----- Available data -----

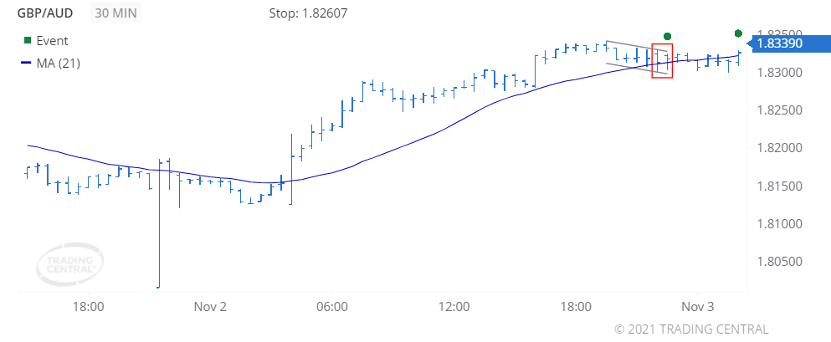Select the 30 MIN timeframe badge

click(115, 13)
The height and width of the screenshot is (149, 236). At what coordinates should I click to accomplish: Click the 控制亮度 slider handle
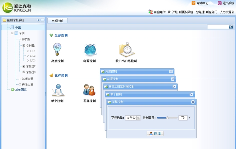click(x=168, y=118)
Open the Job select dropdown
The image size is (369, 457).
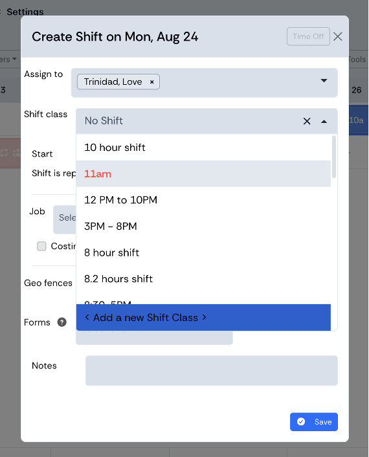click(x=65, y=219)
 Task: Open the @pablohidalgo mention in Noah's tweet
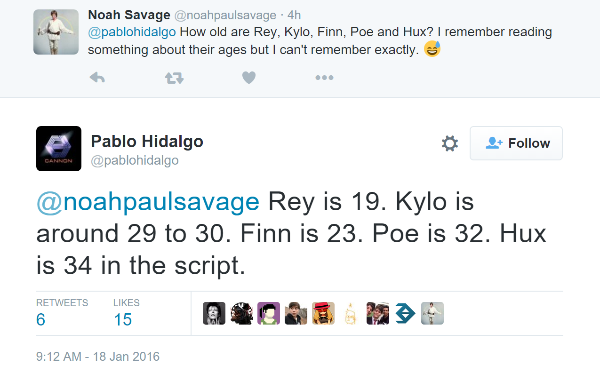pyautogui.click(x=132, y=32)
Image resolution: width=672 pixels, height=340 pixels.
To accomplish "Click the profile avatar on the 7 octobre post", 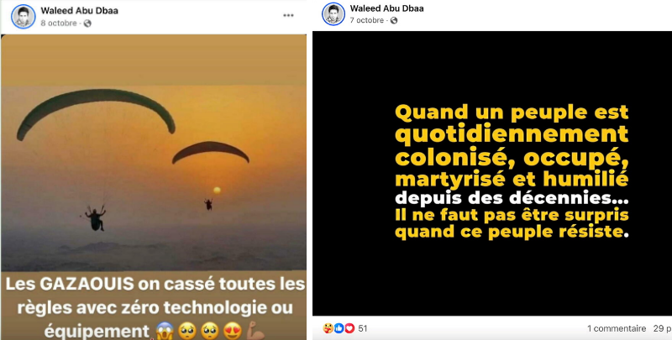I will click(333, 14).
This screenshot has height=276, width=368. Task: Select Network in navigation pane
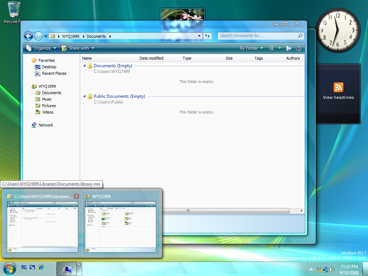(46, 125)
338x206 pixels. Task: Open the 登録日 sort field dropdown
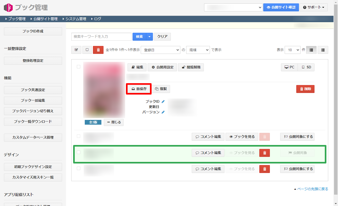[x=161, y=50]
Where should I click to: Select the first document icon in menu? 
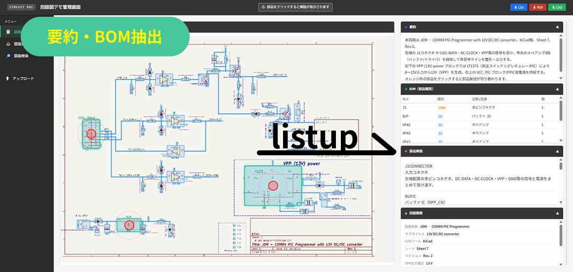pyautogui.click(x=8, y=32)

-----
----- Available data -----

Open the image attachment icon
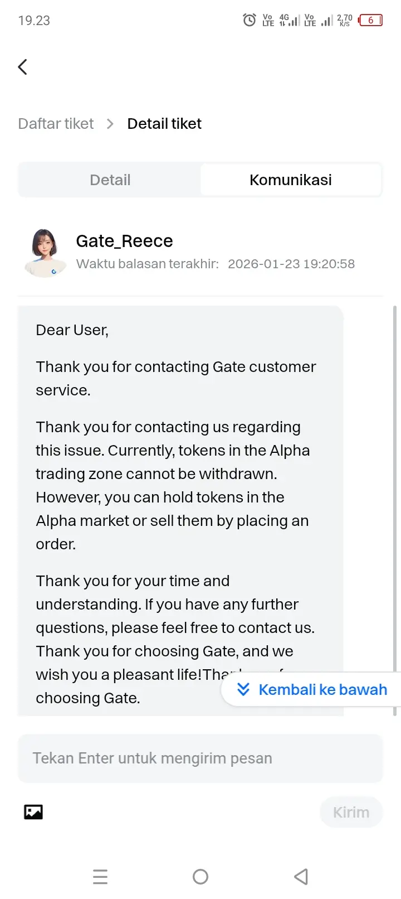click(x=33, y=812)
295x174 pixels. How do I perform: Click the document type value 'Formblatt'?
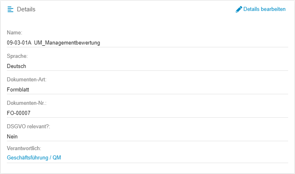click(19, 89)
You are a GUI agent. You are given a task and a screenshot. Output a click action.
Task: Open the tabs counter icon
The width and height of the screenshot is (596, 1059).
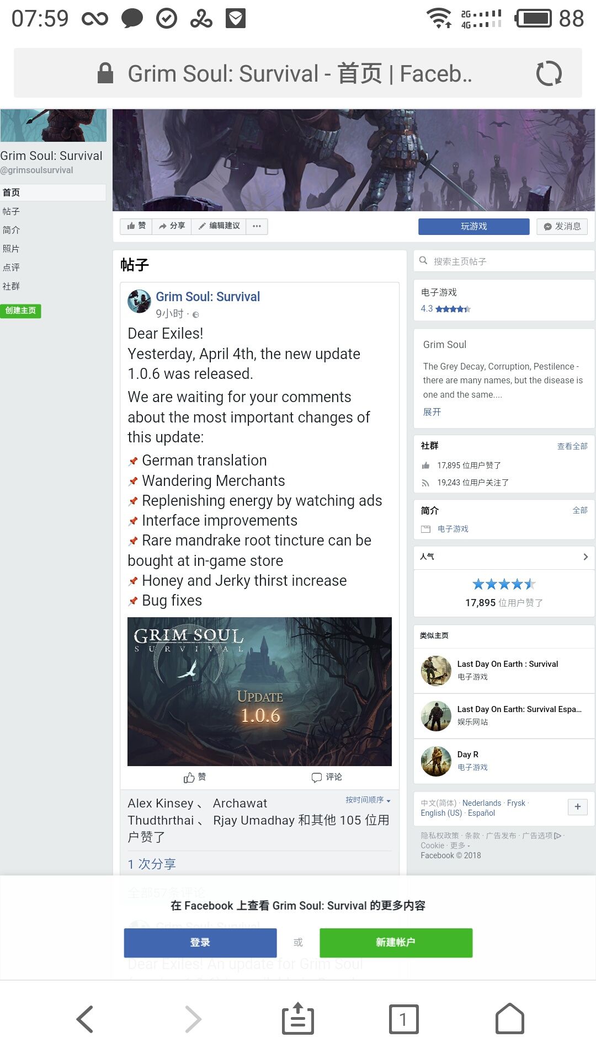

-----
----- Available data -----

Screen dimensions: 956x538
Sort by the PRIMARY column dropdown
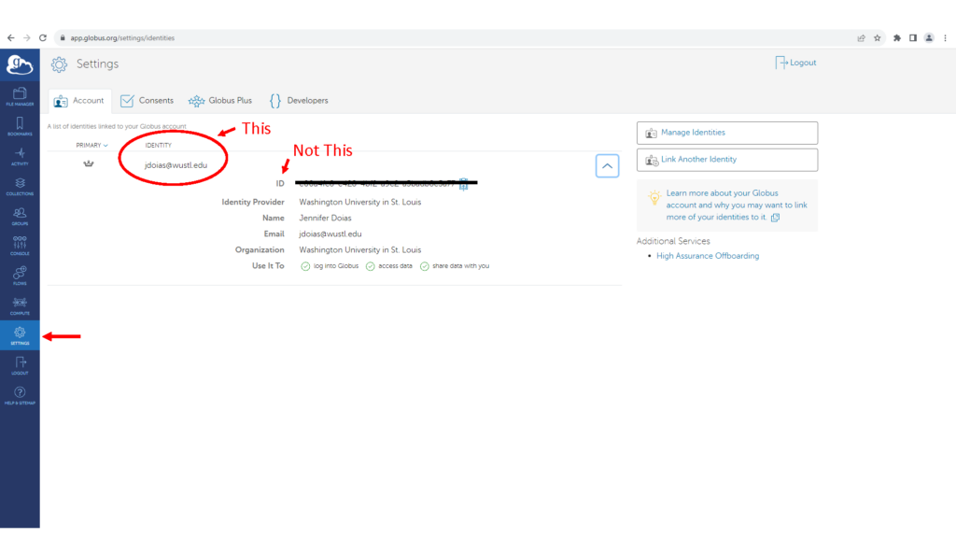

-----

## Problem description
Copy exactly the lines of the entries above from the one containing "Open the image attachment icon" through the one containing "The width and". Both end lines count; pictures do not.

## Response for this exercise
Open the image attachment icon
click(x=33, y=812)
295x174 pixels. How do I perform: Click the document type value 'Formblatt'?
click(19, 89)
You are a GUI agent. You are given a task and a screenshot. Output a click action.
Task: Open the tabs counter icon
The width and height of the screenshot is (596, 1059).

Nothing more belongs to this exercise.